PROMPT:
The expected answer comprises all lines from the entries that contain the string "options".

#### DATA FOR REVIEW ####

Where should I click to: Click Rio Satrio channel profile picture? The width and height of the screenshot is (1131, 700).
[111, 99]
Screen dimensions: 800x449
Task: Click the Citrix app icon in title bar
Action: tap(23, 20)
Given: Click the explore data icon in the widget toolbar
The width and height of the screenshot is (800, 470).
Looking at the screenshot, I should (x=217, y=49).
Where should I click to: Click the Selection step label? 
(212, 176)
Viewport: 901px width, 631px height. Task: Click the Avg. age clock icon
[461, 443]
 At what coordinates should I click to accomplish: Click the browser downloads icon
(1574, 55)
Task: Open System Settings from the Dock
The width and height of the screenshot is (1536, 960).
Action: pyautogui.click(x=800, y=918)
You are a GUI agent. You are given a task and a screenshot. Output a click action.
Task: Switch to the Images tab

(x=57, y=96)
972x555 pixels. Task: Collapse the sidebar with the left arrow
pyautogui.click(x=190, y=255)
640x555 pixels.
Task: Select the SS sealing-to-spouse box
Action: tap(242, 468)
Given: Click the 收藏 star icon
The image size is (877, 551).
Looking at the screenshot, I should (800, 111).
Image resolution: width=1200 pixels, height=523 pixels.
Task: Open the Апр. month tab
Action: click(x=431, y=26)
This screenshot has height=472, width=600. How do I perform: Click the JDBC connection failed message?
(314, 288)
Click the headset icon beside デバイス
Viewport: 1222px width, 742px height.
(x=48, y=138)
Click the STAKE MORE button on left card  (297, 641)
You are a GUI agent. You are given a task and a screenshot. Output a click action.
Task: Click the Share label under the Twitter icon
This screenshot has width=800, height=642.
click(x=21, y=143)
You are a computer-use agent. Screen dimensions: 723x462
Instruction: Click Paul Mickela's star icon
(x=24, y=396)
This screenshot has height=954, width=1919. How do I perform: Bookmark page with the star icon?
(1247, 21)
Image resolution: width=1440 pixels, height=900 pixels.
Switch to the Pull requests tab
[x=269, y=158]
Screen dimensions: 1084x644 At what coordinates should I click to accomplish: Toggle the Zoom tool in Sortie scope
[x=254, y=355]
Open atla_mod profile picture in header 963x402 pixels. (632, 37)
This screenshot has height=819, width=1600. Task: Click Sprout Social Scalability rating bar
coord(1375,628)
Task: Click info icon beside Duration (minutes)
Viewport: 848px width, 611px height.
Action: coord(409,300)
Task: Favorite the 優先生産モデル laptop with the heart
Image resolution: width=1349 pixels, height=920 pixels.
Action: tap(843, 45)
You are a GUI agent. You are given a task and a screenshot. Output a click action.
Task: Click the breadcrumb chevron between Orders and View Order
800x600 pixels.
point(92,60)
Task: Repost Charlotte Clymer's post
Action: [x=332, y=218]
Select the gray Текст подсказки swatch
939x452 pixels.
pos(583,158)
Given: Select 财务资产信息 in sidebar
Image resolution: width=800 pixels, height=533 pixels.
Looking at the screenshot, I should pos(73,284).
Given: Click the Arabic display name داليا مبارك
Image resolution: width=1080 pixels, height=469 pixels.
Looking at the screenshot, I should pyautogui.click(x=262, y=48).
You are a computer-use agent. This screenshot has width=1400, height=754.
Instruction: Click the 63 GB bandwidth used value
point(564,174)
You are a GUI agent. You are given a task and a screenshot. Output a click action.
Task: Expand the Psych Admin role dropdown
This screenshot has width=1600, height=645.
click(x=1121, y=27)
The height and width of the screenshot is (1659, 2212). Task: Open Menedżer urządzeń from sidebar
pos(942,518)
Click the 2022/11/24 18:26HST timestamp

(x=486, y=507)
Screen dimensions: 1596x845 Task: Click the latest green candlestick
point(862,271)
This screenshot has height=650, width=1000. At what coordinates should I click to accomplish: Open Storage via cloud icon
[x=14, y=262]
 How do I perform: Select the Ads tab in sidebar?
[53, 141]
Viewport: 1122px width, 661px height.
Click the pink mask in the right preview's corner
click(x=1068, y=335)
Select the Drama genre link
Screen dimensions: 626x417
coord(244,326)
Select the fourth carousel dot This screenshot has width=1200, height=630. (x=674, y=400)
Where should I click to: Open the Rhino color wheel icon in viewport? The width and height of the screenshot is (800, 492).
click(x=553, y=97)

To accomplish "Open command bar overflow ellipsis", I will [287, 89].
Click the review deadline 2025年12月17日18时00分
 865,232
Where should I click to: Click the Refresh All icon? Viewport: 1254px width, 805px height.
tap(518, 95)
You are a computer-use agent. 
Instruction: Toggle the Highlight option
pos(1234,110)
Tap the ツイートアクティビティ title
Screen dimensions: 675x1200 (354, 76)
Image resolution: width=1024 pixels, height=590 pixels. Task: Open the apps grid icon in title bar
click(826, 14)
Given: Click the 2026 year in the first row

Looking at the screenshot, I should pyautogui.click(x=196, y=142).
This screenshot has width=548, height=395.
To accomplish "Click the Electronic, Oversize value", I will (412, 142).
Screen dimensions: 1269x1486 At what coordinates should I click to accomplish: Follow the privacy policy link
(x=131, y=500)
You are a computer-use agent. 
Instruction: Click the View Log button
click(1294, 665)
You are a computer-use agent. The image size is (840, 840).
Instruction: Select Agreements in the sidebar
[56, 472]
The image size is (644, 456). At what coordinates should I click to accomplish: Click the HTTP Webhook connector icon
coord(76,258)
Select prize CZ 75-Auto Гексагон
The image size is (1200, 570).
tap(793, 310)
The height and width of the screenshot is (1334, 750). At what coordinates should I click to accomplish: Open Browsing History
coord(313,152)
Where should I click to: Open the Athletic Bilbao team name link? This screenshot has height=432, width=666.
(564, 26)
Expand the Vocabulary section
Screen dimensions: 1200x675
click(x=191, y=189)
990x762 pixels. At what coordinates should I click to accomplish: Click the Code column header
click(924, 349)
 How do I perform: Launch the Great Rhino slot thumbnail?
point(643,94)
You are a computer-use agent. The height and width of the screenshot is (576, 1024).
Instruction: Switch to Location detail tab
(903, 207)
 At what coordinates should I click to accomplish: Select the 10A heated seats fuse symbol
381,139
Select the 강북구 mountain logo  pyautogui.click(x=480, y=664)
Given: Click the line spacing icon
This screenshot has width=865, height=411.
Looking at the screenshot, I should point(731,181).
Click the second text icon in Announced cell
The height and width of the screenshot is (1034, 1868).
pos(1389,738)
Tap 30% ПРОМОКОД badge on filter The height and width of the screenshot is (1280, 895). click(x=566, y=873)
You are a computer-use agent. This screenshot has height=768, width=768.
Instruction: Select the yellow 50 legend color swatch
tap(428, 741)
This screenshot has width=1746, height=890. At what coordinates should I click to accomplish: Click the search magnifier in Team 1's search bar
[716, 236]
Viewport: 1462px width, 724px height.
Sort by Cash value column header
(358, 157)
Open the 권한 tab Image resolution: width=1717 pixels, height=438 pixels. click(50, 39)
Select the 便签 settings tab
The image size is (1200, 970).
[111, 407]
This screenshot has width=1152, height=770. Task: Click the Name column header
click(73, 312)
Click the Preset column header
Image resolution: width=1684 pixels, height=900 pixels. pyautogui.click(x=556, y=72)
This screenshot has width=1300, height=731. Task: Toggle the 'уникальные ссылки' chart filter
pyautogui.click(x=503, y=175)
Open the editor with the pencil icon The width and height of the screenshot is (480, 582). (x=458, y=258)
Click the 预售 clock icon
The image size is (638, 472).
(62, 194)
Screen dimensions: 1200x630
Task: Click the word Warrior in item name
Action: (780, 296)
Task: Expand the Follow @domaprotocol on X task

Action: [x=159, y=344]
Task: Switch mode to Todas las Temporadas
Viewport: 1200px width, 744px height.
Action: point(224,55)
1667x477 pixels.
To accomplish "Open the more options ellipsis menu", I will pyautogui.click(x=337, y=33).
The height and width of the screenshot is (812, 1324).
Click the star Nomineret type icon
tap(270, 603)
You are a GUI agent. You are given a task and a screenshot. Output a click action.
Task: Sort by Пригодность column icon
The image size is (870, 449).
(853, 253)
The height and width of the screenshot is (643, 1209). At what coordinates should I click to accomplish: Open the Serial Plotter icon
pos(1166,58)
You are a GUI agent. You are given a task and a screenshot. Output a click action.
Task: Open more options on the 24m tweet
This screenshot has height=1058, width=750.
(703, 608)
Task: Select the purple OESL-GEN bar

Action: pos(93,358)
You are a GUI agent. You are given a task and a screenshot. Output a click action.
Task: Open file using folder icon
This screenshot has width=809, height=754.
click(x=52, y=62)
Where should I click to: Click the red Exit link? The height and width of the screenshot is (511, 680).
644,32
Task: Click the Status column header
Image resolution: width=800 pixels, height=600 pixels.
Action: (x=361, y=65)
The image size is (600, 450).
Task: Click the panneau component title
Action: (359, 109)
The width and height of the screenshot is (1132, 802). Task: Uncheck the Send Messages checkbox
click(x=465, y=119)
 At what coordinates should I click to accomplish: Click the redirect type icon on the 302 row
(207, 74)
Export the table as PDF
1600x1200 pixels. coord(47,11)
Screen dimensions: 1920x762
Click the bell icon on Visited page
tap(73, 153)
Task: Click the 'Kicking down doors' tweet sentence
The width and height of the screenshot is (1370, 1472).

####

OUTPUT OF THE EXERCISE:
To accomplish "Open the more options ellipsis menu", I will pyautogui.click(x=337, y=33).
Task: Open more options on the 24m tweet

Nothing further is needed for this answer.